Why the interest? First because Bulgaria was the place to which many British operators were looking for low-cost holidays, when Andorra began to go up-market. Second because the EUR 130 M transformation of Bansko into a modern, efficient ski area changed Bulgaria's skiing co-ordinates. The 2007 Great Skiing & Snowboarding Guide still has nothing good to say about Borovets (one of two older resorts, with Pamporovo), but it rates Bansko as the "best-developed ski resort in Eastern Europe". Finally, the resort began to appear in property pages, touted as a suitable place for UK investors to buy residential property. Only last week The Independent property section carried a page of advertising for each of three developments there, offering a total of 684 apartments at prices starting from GBP 18,450
The secret of Bansko's transformation was the building of a gondola from the outskirts of the town up to the former ski-area base. Those outskirts immediately became a development site for Bansko's new "ski village"; and to arrive there, last December, was to drive into a vast hard-hat area fanning out from a five-star, Kempinski-run hotel at the new gondola base.

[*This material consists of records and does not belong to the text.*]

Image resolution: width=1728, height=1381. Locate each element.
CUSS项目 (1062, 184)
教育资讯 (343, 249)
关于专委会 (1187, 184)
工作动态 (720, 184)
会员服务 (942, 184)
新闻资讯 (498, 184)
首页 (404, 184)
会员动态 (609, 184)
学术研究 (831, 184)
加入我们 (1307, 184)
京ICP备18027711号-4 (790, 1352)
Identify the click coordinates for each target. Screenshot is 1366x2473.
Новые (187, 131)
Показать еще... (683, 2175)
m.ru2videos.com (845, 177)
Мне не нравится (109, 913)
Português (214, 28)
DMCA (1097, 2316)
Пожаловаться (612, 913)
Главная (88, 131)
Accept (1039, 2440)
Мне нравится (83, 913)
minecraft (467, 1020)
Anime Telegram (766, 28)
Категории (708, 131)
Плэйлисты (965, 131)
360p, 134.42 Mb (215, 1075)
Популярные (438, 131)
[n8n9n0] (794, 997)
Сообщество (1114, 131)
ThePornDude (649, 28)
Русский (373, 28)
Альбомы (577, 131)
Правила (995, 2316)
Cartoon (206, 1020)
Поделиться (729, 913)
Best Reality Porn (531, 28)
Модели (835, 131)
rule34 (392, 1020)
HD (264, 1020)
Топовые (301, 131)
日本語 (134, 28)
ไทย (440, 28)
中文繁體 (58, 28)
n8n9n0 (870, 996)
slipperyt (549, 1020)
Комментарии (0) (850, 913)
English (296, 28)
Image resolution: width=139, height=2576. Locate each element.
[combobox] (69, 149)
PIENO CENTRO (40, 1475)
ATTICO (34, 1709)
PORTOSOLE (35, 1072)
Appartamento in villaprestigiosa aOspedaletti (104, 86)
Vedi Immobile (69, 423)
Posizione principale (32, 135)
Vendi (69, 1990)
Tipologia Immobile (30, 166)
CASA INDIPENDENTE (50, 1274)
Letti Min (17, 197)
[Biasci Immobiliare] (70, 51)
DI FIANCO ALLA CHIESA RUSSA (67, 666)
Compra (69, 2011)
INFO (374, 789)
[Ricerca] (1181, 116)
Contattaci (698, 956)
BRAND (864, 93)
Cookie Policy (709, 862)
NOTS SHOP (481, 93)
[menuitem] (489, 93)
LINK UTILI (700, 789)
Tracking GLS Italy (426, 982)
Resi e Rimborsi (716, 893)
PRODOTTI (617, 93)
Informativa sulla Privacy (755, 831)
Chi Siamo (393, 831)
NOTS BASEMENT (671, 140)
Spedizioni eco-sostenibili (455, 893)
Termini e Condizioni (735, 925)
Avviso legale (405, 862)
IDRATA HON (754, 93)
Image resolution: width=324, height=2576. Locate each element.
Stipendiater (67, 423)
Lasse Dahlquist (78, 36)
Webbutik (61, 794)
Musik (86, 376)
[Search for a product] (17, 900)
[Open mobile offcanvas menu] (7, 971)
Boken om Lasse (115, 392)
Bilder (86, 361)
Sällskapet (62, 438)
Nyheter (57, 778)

No matter how generous the terms Bansko's developers offered to attract that hotel, it was a stellar business deal. Even when the new village was mostly mud, the advent of the Kempinski Hotel Grand Arena made Bansko seem a sound proposition. Bizarrely, I have since found myself having to describe the resort to people in the UK who own property there but have never visited it.

The ski area may be well designed and have fast, modern lifts, but it is small and short of challenge for good skiers. It is also not very cheap: with Crystal, the biggest UK ski tour operator, the lowest brochure holiday prices at Bansko are no lower than those at El Tarter in Andorra. (To get the really cheap deals - a seven-night package at GBP 295 - you have to go to much-maligned Pamporovo.)

That has not lowered the heat of Bulgaria's ski fever, however. This year the snow-sport news website, www.snow 24.com, has reported from the country about proposed new resorts, extended airport runways, property-value inflation, lift construction and increased visitor numbers. In an exceptional moment of calm, it was revealed that Bansko - which between early 2005 and last summer apparently gave approval for 350 construction projects involving 22,000 beds - had put a brake on further developments, to ensure that there was enough electricity and water to go around.

Maybe the local property market is going to slow, but the number of skiers heading for Bulgaria is set to increase. Together, the Crystal and Thomson brands of the giant tour operator Tui have increased their holiday capacity by 30 per cent this season. Long-term, though, the attraction of Bulgaria seems limited, unless the proposed resorts are built to a very high standard. Currently, there are two resorts (Borovets and Pamporovo) which are routinely dismissed and one which is being feverishly hyped. On my visit to Bansko, admittedly at the height of its upheaval, the main emotion it provoked was nostalgia for Andorra, a place of which I had not previously been very fond.

Clearly, few parallels can be drawn between Bulgaria and Switzerland as ski destinations. But Switzerland, too, is experiencing a boom in ski-resort property, notably in Verbier: the resort is fast becoming a sort of south-west London in tax exile, thanks to the area's permissive stance on foreigners acquiring resident status. Here, developers have a different approach from those in Bansko, favouring a strategy of piling property low and selling it high: don't look for GBP 18,450 apartments in Verbier. (Elsewhere in Switzerland, though, apartments are often better value than they are in France, says the co-editor of the Where to Ski and Snowboard guide, Dave Watts.)